TRAVAIL DEMANDÉ -
Réécrivez toutes les lignes du matériel ci-dessous sous forme de liste numérotée, en omettant les lignes vides.

MATÉRIEL FOURNI -
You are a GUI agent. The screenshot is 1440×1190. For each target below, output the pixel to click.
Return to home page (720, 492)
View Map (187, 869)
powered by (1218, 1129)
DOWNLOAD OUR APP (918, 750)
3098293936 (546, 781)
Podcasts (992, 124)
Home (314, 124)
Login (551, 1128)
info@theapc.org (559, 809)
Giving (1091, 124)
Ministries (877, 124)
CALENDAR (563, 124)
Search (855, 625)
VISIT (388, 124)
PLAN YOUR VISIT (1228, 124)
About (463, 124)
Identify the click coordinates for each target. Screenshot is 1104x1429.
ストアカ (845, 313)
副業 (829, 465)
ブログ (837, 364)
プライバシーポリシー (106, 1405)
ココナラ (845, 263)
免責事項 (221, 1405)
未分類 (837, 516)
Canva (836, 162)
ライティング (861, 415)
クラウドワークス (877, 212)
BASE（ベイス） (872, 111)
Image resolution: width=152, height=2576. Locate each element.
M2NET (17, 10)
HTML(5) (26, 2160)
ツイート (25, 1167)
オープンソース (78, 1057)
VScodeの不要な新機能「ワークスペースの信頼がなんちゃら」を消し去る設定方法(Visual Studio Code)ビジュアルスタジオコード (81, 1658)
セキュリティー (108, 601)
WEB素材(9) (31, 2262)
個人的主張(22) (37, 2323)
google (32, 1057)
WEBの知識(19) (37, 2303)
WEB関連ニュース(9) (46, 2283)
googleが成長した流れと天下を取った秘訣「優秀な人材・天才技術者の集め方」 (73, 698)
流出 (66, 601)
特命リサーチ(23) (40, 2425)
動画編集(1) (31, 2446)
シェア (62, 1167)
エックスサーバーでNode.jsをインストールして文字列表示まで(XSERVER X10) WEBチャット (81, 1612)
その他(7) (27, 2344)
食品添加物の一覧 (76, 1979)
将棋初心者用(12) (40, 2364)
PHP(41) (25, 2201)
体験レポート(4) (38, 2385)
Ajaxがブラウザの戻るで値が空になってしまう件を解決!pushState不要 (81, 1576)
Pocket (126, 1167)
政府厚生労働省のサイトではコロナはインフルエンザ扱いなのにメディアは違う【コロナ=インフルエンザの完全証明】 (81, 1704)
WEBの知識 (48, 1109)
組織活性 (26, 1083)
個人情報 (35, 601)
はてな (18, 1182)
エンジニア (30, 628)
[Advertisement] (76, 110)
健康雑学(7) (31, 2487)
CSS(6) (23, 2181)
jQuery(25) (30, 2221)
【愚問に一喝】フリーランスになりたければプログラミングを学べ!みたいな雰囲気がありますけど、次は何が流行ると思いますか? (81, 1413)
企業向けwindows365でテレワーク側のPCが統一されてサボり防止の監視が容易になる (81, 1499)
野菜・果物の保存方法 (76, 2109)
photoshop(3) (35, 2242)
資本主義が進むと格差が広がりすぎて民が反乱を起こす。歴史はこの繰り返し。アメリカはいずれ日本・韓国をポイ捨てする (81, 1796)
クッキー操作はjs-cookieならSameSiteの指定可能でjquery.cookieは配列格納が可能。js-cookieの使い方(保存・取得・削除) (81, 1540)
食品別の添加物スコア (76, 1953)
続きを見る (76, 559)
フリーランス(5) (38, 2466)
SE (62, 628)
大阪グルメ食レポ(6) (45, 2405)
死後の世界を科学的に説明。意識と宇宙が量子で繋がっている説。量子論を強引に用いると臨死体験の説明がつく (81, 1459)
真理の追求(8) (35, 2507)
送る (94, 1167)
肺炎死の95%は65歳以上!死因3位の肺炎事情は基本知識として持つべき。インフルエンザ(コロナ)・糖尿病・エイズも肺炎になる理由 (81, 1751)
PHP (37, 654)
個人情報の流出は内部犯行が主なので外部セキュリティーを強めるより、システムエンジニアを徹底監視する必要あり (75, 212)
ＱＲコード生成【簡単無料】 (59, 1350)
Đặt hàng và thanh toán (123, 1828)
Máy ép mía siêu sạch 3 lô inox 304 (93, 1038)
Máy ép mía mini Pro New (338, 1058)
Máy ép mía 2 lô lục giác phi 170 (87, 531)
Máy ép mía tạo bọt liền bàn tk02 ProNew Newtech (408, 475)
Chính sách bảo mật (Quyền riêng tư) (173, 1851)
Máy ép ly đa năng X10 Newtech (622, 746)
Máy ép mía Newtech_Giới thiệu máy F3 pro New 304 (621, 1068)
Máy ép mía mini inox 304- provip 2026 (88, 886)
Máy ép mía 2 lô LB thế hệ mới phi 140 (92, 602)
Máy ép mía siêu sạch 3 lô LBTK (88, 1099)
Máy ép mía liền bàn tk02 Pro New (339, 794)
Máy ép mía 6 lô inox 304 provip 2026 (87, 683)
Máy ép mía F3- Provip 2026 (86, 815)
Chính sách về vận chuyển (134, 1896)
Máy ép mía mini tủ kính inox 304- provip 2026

RÉPONSE ATTENDUE -
1. You are a GUI agent. The screenshot is 1440×1190. For each target below, output the pixel to click.
2. Return to home page (720, 492)
3. View Map (187, 869)
4. powered by (1218, 1129)
5. DOWNLOAD OUR APP (918, 750)
6. 3098293936 (546, 781)
7. Podcasts (992, 124)
8. Home (314, 124)
9. Login (551, 1128)
10. info@theapc.org (559, 809)
11. Giving (1091, 124)
12. Ministries (877, 124)
13. CALENDAR (563, 124)
14. Search (855, 625)
15. VISIT (388, 124)
16. PLAN YOUR VISIT (1228, 124)
17. About (463, 124)
18. Identify the click coordinates for each target. Screenshot is 1104x1429.
19. ストアカ (845, 313)
20. 副業 (829, 465)
21. ブログ (837, 364)
22. プライバシーポリシー (106, 1405)
23. ココナラ (845, 263)
24. 免責事項 (221, 1405)
25. 未分類 (837, 516)
26. Canva (836, 162)
27. ライティング (861, 415)
28. クラウドワークス (877, 212)
29. BASE（ベイス） (872, 111)
30. Image resolution: width=152, height=2576. Locate each element.
31. M2NET (17, 10)
32. HTML(5) (26, 2160)
33. ツイート (25, 1167)
34. オープンソース (78, 1057)
35. VScodeの不要な新機能「ワークスペースの信頼がなんちゃら」を消し去る設定方法(Visual Studio Code)ビジュアルスタジオコード (81, 1658)
36. セキュリティー (108, 601)
37. WEB素材(9) (31, 2262)
38. 個人的主張(22) (37, 2323)
39. google (32, 1057)
40. WEBの知識(19) (37, 2303)
41. WEB関連ニュース(9) (46, 2283)
42. googleが成長した流れと天下を取った秘訣「優秀な人材・天才技術者の集め方」 (73, 698)
43. 流出 (66, 601)
44. 特命リサーチ(23) (40, 2425)
45. 動画編集(1) (31, 2446)
46. シェア (62, 1167)
47. エックスサーバーでNode.jsをインストールして文字列表示まで(XSERVER X10) WEBチャット (81, 1612)
48. その他(7) (27, 2344)
49. 食品添加物の一覧 (76, 1979)
50. 将棋初心者用(12) (40, 2364)
51. PHP(41) (25, 2201)
52. 体験レポート(4) (38, 2385)
53. Ajaxがブラウザの戻るで値が空になってしまう件を解決!pushState不要 (81, 1576)
54. Pocket (126, 1167)
55. 政府厚生労働省のサイトではコロナはインフルエンザ扱いなのにメディアは違う【コロナ=インフルエンザの完全証明】 (81, 1704)
56. WEBの知識 (48, 1109)
57. 組織活性 (26, 1083)
58. 個人情報 (35, 601)
59. はてな (18, 1182)
60. エンジニア (30, 628)
61. [Advertisement] (76, 110)
62. 健康雑学(7) (31, 2487)
63. CSS(6) (23, 2181)
64. jQuery(25) (30, 2221)
65. 【愚問に一喝】フリーランスになりたければプログラミングを学べ!みたいな雰囲気がありますけど、次は何が流行ると思いますか? (81, 1413)
66. 企業向けwindows365でテレワーク側のPCが統一されてサボり防止の監視が容易になる (81, 1499)
67. 野菜・果物の保存方法 (76, 2109)
68. photoshop(3) (35, 2242)
69. 資本主義が進むと格差が広がりすぎて民が反乱を起こす。歴史はこの繰り返し。アメリカはいずれ日本・韓国をポイ捨てする (81, 1796)
70. クッキー操作はjs-cookieならSameSiteの指定可能でjquery.cookieは配列格納が可能。js-cookieの使い方(保存・取得・削除) (81, 1540)
71. 食品別の添加物スコア (76, 1953)
72. 続きを見る (76, 559)
73. フリーランス(5) (38, 2466)
74. SE (62, 628)
75. 大阪グルメ食レポ(6) (45, 2405)
76. 死後の世界を科学的に説明。意識と宇宙が量子で繋がっている説。量子論を強引に用いると臨死体験の説明がつく (81, 1459)
77. 真理の追求(8) (35, 2507)
78. 送る (94, 1167)
79. 肺炎死の95%は65歳以上!死因3位の肺炎事情は基本知識として持つべき。インフルエンザ(コロナ)・糖尿病・エイズも肺炎になる理由 (81, 1751)
80. PHP (37, 654)
81. 個人情報の流出は内部犯行が主なので外部セキュリティーを強めるより、システムエンジニアを徹底監視する必要あり (75, 212)
82. ＱＲコード生成【簡単無料】 (59, 1350)
83. Đặt hàng và thanh toán (123, 1828)
84. Máy ép mía siêu sạch 3 lô inox 304 (93, 1038)
85. Máy ép mía mini Pro New (338, 1058)
86. Máy ép mía 2 lô lục giác phi 170 (87, 531)
87. Máy ép mía tạo bọt liền bàn tk02 ProNew Newtech (408, 475)
88. Chính sách bảo mật (Quyền riêng tư) (173, 1851)
89. Máy ép ly đa năng X10 Newtech (622, 746)
90. Máy ép mía Newtech_Giới thiệu máy F3 pro New 304 (621, 1068)
91. Máy ép mía mini inox 304- provip 2026 (88, 886)
92. Máy ép mía 2 lô LB thế hệ mới phi 140 (92, 602)
93. Máy ép mía siêu sạch 3 lô LBTK (88, 1099)
94. Máy ép mía liền bàn tk02 Pro New (339, 794)
95. Máy ép mía 6 lô inox 304 provip 2026 (87, 683)
96. Máy ép mía F3- Provip 2026 (86, 815)
97. Chính sách về vận chuyển (134, 1896)
98. Máy ép mía mini tủ kính inox 304- provip 2026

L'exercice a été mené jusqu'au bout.